(SUPPLIED RECORDS begins)

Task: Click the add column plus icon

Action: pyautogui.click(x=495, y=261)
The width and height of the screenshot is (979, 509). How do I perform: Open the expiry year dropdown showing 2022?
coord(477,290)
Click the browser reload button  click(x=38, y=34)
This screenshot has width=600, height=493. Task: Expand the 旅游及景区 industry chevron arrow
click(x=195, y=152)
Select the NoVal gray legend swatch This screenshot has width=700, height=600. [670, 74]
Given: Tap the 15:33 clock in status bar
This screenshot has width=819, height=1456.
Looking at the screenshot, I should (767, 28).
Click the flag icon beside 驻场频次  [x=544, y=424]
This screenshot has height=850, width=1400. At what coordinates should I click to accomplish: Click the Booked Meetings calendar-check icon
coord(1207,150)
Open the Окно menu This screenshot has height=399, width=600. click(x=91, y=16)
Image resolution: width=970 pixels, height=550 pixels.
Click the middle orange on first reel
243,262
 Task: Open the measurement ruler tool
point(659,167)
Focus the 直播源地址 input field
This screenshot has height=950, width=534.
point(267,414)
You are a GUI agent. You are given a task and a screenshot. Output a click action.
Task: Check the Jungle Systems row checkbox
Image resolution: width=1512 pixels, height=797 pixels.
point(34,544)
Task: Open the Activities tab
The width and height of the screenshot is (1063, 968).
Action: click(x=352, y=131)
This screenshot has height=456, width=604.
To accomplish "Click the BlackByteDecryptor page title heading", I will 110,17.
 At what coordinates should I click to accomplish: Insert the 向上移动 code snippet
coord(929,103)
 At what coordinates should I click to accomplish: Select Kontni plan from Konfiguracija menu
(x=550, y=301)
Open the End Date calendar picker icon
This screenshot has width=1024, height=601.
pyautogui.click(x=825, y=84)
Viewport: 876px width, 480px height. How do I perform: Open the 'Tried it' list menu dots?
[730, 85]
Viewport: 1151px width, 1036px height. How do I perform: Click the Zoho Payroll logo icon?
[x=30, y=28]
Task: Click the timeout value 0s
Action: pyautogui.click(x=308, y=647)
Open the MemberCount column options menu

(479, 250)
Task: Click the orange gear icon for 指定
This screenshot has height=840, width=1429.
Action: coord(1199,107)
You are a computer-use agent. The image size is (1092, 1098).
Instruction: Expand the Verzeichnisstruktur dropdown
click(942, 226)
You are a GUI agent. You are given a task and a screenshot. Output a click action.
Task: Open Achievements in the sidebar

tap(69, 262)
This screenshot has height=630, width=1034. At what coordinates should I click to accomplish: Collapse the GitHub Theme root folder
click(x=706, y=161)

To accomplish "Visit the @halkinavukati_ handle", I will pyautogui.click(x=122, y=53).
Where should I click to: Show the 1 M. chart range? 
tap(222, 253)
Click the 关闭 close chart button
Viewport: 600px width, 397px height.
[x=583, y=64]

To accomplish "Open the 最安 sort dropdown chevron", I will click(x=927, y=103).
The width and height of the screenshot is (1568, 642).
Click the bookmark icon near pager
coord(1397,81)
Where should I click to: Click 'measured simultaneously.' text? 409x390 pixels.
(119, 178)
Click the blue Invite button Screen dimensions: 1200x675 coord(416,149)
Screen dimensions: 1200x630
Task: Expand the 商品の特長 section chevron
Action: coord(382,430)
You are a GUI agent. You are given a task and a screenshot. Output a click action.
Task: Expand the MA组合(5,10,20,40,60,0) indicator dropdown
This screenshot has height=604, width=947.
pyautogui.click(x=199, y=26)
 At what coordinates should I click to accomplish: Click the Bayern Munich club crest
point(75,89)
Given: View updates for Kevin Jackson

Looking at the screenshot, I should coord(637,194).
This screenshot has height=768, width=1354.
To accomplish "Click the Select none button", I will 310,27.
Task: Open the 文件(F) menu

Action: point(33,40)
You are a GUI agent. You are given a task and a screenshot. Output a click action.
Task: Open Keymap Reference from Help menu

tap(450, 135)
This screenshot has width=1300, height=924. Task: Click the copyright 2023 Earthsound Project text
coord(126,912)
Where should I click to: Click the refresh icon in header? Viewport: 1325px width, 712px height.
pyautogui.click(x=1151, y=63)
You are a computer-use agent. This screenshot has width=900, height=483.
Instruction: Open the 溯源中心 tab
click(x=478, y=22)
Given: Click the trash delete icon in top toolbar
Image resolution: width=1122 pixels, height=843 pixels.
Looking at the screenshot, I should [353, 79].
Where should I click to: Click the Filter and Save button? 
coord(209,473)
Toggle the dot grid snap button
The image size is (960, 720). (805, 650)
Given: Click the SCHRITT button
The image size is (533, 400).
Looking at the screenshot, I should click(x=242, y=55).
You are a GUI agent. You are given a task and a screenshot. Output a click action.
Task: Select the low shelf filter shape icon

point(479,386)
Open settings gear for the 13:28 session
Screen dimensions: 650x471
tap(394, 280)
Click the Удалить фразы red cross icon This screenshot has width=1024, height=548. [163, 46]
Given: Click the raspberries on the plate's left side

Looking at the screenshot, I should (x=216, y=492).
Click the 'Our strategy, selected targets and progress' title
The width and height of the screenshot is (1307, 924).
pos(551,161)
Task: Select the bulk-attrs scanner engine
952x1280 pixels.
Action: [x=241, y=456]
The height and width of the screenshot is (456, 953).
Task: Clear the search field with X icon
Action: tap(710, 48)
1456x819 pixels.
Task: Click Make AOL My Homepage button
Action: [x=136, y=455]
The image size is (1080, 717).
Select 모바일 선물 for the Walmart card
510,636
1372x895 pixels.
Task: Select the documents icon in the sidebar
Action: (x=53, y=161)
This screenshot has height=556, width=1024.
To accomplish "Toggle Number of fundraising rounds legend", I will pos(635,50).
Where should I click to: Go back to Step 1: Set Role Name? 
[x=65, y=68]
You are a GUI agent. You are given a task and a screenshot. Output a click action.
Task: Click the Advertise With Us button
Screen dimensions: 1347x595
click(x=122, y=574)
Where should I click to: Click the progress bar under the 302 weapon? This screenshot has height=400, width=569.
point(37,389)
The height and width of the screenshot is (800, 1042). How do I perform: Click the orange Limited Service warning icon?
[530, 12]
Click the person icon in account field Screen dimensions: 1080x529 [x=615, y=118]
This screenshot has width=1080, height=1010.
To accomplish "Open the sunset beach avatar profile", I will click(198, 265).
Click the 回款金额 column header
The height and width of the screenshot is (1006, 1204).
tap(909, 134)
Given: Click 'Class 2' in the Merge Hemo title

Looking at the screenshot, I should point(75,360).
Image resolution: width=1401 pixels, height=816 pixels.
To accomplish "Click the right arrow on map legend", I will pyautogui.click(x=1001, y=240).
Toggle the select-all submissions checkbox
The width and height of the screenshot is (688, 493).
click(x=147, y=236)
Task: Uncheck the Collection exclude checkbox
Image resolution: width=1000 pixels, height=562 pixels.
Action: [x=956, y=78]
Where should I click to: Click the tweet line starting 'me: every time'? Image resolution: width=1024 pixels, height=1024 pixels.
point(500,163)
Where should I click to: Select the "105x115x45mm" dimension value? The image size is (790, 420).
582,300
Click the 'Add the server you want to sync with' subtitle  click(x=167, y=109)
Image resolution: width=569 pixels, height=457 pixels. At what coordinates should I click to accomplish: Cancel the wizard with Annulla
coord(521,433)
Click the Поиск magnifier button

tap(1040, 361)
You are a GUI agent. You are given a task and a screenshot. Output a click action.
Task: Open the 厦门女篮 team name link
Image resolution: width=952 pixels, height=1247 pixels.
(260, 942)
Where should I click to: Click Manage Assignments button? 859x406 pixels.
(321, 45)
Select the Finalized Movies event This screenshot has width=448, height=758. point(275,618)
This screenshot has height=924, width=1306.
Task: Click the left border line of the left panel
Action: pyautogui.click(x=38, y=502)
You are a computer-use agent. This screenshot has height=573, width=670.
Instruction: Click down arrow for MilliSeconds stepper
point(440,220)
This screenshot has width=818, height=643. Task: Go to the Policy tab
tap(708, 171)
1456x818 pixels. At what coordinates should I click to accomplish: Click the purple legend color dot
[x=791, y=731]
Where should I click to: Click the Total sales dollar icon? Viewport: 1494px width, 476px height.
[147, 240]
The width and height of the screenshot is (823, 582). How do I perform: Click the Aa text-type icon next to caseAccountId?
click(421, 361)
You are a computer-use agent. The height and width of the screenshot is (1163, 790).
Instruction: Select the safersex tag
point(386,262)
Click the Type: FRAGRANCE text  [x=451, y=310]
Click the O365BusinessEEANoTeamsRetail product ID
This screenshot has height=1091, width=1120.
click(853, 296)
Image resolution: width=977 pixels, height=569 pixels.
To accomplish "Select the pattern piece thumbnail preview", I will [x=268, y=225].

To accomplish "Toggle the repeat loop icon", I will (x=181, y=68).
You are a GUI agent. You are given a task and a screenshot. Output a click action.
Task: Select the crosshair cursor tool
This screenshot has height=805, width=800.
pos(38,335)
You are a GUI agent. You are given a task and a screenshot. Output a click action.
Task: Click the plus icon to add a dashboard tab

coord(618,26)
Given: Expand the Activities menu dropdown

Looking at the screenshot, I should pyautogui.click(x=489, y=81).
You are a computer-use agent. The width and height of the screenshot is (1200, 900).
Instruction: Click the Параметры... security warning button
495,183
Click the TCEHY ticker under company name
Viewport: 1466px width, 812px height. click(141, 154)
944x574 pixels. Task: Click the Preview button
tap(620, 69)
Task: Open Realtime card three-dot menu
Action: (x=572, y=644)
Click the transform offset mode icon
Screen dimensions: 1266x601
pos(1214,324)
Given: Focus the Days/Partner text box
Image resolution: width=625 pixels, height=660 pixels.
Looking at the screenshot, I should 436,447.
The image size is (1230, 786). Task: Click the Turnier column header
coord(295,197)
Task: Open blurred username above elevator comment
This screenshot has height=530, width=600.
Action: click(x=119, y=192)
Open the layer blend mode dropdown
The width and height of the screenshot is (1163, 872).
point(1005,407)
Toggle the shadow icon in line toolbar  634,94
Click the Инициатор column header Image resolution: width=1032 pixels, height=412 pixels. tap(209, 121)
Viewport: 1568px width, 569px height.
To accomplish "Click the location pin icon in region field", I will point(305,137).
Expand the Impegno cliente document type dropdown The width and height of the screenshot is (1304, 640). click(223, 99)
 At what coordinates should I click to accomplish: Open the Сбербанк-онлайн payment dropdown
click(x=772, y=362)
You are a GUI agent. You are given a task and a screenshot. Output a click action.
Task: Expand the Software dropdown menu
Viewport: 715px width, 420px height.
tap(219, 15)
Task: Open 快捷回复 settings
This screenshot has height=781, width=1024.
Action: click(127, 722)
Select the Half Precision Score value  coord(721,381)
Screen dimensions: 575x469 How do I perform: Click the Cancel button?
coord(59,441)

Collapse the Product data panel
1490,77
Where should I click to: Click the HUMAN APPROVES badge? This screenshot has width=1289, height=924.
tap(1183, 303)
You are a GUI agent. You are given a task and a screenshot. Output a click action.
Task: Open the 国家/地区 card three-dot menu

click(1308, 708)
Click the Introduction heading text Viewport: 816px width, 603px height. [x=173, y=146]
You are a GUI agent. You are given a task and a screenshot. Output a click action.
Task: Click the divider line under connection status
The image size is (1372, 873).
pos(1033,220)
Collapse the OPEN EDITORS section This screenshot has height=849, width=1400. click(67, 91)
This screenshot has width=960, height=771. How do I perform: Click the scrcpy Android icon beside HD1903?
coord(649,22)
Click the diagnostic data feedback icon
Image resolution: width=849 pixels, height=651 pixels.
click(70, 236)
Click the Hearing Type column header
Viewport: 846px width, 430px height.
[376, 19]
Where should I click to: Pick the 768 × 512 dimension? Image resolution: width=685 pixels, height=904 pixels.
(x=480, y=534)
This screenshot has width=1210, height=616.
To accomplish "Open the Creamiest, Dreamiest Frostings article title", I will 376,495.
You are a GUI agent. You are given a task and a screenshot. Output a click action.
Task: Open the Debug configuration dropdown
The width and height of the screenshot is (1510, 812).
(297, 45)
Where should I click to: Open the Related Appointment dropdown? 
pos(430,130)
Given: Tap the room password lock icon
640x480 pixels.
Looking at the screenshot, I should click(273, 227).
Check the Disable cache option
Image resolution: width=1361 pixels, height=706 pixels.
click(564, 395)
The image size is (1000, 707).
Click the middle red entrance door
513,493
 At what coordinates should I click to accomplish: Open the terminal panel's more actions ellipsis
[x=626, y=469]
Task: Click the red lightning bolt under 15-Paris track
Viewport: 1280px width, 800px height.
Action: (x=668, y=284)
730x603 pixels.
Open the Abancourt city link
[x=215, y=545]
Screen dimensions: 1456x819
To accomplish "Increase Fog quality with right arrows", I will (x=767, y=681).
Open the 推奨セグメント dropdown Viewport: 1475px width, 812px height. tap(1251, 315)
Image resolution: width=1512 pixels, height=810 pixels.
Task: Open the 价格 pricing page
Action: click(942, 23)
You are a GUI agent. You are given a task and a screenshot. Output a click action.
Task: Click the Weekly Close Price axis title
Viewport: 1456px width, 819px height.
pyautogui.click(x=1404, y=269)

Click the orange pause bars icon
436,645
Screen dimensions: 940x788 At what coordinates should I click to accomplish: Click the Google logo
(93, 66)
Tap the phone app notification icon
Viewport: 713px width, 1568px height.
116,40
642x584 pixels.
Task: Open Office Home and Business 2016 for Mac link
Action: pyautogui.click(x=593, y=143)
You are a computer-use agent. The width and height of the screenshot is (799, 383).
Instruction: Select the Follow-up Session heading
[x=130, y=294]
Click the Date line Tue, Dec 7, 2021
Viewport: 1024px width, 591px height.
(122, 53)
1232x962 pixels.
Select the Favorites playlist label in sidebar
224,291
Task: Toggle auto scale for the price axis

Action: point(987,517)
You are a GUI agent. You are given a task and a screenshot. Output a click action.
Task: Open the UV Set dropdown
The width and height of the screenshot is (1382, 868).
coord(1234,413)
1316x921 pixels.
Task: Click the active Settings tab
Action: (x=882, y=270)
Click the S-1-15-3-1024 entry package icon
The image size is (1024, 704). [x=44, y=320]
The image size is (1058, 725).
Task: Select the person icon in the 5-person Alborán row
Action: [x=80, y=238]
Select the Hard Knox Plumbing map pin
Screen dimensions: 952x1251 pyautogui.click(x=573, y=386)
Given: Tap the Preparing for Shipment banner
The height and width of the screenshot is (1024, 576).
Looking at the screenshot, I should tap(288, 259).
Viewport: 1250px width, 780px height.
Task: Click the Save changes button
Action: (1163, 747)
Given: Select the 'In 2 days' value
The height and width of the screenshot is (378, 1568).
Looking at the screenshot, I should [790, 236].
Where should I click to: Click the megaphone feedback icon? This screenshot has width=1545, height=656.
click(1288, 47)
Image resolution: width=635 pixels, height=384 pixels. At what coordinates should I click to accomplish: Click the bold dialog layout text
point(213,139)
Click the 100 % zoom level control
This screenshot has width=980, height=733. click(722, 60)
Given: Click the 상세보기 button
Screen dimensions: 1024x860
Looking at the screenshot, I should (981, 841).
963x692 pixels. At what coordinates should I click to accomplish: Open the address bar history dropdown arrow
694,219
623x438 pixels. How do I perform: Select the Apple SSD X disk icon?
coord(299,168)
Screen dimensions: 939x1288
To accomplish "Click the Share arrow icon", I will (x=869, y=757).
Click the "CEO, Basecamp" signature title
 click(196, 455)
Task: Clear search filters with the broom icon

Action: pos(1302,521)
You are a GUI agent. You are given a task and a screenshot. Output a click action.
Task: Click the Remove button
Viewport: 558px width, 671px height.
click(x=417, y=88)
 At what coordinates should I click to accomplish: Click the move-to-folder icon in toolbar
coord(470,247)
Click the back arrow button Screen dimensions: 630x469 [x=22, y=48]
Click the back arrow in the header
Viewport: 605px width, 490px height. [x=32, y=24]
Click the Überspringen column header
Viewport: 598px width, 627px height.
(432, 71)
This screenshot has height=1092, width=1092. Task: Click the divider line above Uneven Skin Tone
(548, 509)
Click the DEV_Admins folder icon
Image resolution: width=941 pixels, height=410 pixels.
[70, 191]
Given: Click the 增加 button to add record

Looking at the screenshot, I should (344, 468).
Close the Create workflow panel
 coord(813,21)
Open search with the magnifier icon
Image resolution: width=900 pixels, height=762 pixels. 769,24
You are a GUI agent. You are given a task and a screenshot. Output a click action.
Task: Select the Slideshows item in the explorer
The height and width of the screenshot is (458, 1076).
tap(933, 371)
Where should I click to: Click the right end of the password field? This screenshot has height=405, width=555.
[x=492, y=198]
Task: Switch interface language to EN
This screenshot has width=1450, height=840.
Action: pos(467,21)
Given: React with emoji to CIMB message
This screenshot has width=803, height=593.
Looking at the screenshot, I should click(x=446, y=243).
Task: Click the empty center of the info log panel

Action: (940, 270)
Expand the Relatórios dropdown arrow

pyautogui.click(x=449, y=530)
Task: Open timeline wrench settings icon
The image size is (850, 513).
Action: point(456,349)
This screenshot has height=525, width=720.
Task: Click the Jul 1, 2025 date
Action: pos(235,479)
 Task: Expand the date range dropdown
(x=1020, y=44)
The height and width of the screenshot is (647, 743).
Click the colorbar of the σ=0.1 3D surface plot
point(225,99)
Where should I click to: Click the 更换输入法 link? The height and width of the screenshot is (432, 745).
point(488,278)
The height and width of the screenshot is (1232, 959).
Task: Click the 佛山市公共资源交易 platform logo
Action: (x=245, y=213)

(SUPPLIED RECORDS ends)

BRIEF: Only lines holding the word "gear" belong in the answer; copy all of them from the records.

RESPONSE AREA:
Task: Click the orange gear icon for 指定
Open settings gear for the 13:28 session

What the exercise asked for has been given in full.